Hi @dga471,
I believe you misunderstand me. I was not implying that God was being deceptive by encoding structures in Adam’s and Eve’s brains. That was not the point of my argument. Rather, my point was that meaning without a causal history fails to specify the structures to be encoded, at the molecular level. It’s too vague and high-level. More detail is needed.
Both you and I agree on the meaning of the word “three”, even though we may have learned it in different circumstances.

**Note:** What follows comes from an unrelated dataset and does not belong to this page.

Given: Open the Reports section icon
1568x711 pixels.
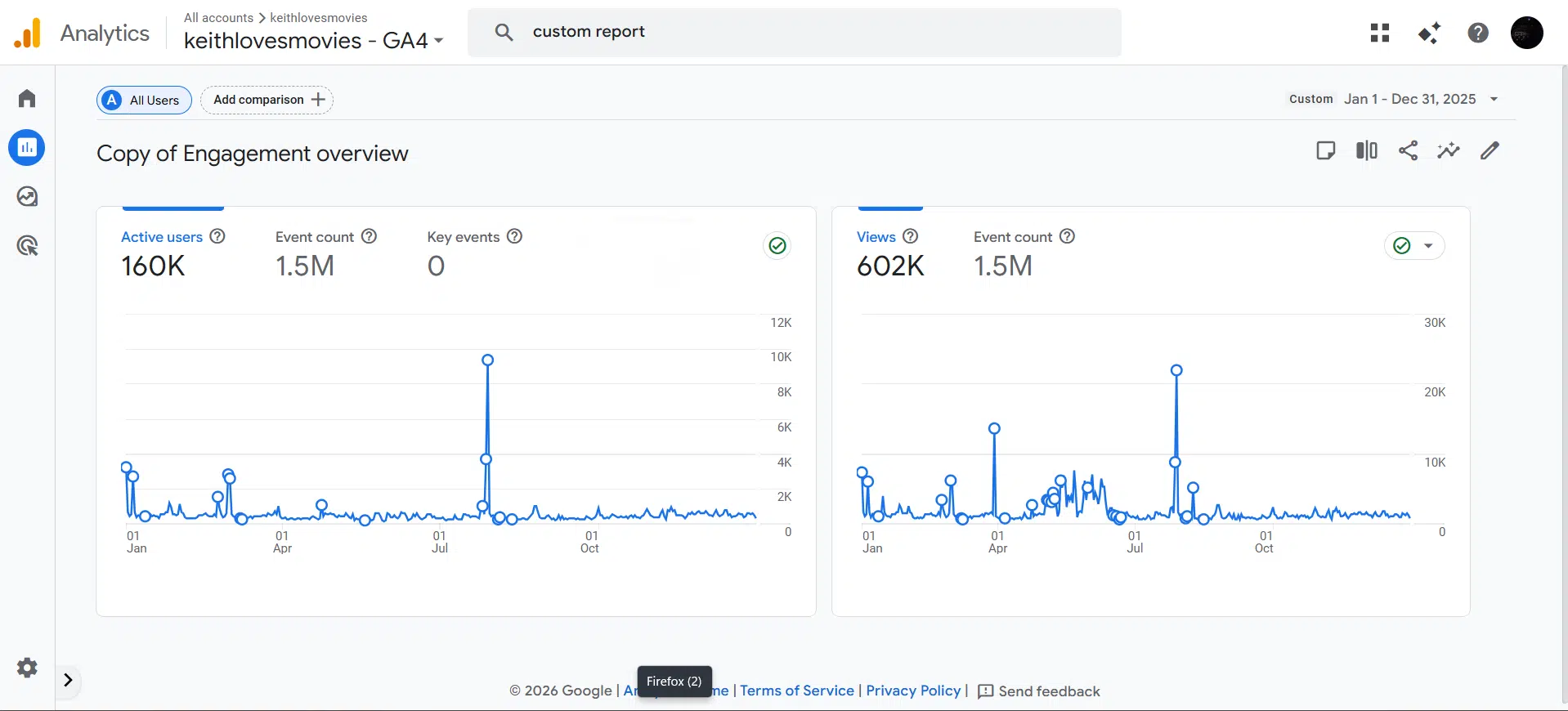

With more complex words such as “melodious” or there could be cultural and personal nuances that make our understandings slightly different, but there is also a large amount of agreement such that you and I both understand each other when we use that word.
With Adam, God has to create neurological structures that make him understand the word “melodious”, and God must choose what personal and cultural nuances attach to that word, to avoid the problem of under-determination as you mentioned.
Although we learned the meanings of “three” and “melodious” under different circumstances, there’s enough overlap between the different ways we learned them for us to be able to agree on the meanings of these words, in everyday life.
You suggest that “God must choose what personal and cultural nuances attach to that word [‘melodious’], to avoid the problem of under-determination as you mentioned.” But the problem is that you can’t neurologically code a culture out of nothing. Remember, Adam had no culture: he wasn’t born into a human community. The only satisfactory resolution to the problem posed in this post is to suppose that Adam and Eve were literally brought up by God, over a period of about 20 years or so, during which God introduced them to various concepts (and presumably, let them develop their own, once they had reached a certain stage). The other solution (favored by secular evolutionists) is that there was no first human being, and that language evolved gradually. That would create fatal problems for traditional Christianity, however: you can’t have half a rational soul, for instance.
@vjtorley, do you think Jesus turning water into wine suffers from the problem of underdetermination?
If all Jesus said was, “Let there be wine,” then my answer is “yes.” If he came up with a non-arbitrary specification of which wine he wanted (e.g. “Let the water turn into wine with precisely the same atomic composition as what is commonly considered to be the best wine in Judea”), then the answer is “no.” Cheers.